Many people out there are experiencing financial troubles as the mortgage foreclosure crisis continues to expand across the nation.  Unfortunately, as their owners find themselves facing eviction, many pets become the forgotten, and truly innocent, victims as well.  It can be a heartbreaking and frustrating situation for many people.

Foreclosure websites have stated that more than 8 million adjustable rate mortgages were given between 2004 and 2006.   It is expected that almost 1.1 million of these will be foreclosed before the problem goes away.  Given the current rate of pet ownership to be about 60% of the population, it is very easy to calculate the thousands of dogs, cats and other pets that could potentially face abandonment.
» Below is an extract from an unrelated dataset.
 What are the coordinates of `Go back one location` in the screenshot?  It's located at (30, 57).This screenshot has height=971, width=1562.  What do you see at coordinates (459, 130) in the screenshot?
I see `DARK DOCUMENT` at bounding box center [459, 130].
In Franklin County, Ohio, foreclosures this year are up more than 4 times last year’s rate.   Their local animal shelter states that about 20% of owners surrendering pets are doing so due to eviction proceedings.  A humane society near San Diego California reports receiving 20-30 calls per day from owners looking to relinquish the family pet.

But others leave their pets behind on false hopes that someone will come along to care for them.   In Cincinnati, Ohio, more than 50 cats were found in a house after the owner’s eviction.  Cases of starving, dehydrated and occasional dead pets have become common sights for real estate agents and law enforcement officers.   The unfortunate truth is that many of these pets are left and months can pass before someone comes to check on the property.   What’s worse?  In most cities, pets are considered to be personal property and can’t be removed until after a foreclosure sale.

Many people might wonder how anyone could leave a pet behind during these trying times.   But for thousands of people, their pets, regardless of their status, become just another weight, hastening their spiral downward.  It is all too easy to just walk out the door, leave everything and hope for a new beginning somewhere else.

As difficult as times may seem, preparation can help to insure that your pets don’t suffer similar fates.   If you are facing foreclosure and cannot care for your pets, contact your local shelter or humane society.   In some instances, rescue organizations may be available although their foster home space is very limited.  If you must surrender your pet, do so before the eviction time comes.   Gather any pertinent medical information from your veterinarian and let the shelter staff know about any behavior issues unique to your pet.   These steps could spell the difference between a new home for your pet or potential euthanasia.